Aqila membaca pesan masuk itu dengan tangan gemetar. Dalam pesan itu juga ada foto kekasihnya Alen sedang berpelukan tanpa busana dengan seorang wanita yang wajahnya tidak terlihat jelas.
"Jika kamu ingin tahu apa yang sedang kekasih kamu lakukan datang saja ke hotel xx kamar nomor 314 lantai 3." Itulah isi pesan yang Aqila baca.
Aqila mengambil jaketnya. Dengan hanya memakai baju tidur dilapisi jaket, gadis itu pergi. Dia ingin membuktikan kebenaran foto yang dikirim seseorang itu.
Aqila mengacuhkan pertanyaan mamanya, yang ingin tahu kemana dia pergi. Dengan kecepatan tinggi gadis itu menyetir mobil menuju hotel yang disebut dalam pesan.
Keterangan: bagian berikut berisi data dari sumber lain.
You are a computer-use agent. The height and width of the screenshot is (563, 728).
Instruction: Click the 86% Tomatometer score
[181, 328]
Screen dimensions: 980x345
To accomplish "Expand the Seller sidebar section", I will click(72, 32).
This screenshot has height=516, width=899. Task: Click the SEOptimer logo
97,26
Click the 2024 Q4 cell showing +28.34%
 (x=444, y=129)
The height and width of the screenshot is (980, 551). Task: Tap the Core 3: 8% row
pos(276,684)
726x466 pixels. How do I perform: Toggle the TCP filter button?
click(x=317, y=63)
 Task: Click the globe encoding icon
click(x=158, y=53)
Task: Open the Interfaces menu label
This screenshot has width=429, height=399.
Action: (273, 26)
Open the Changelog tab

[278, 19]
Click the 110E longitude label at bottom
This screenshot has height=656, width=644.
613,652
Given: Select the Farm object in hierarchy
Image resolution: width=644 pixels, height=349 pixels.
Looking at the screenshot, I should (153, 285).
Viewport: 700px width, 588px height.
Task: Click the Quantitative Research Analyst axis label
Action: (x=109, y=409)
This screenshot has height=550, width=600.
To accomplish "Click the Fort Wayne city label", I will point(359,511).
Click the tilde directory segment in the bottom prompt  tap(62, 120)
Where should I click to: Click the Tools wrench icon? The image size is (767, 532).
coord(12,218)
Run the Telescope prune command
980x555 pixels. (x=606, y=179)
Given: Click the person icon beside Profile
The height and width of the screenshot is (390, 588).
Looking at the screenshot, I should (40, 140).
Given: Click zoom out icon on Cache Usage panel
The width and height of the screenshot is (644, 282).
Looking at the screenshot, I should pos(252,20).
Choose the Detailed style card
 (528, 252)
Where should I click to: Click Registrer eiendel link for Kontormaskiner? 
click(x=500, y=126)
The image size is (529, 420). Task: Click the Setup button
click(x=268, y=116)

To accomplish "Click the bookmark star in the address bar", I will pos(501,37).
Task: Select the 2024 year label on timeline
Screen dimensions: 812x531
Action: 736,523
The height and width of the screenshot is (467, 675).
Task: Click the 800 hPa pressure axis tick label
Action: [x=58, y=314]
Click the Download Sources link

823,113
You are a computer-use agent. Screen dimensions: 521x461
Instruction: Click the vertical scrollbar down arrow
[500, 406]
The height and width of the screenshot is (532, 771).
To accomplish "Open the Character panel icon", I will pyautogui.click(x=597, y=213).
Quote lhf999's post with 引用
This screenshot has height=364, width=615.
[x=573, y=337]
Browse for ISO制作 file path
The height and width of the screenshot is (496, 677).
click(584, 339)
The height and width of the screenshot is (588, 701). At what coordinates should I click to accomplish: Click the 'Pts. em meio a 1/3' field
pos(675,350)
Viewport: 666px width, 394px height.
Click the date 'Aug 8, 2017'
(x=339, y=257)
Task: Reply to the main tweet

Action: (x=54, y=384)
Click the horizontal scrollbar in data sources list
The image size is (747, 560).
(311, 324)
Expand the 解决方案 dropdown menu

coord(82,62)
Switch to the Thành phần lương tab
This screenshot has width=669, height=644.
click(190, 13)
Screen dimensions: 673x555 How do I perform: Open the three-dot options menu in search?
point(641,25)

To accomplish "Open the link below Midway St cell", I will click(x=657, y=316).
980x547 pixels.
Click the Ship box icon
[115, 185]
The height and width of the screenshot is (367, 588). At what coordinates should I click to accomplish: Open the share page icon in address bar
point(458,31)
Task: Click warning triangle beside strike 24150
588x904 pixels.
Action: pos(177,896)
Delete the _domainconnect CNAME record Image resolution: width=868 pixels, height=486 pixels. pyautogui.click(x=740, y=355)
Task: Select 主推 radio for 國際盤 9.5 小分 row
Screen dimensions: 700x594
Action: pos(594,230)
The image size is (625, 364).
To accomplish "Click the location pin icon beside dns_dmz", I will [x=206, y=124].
"Tidak mungkin itu Alden. Dia begitu mencintaiku. Selama ini Alden tidak pernah sekalipun mengecewakan aku. Pasti ini semua rekayasa," ucap Aqila pada dirinya sendiri.
Selama ini memang Alden tidak menyakiti Aqila. Pria itu sangat mencintai gadisnya. Sekalipun belum pernah dia mengecewakan Aqila. Selalu saja melakukan hal manis buat dirinya.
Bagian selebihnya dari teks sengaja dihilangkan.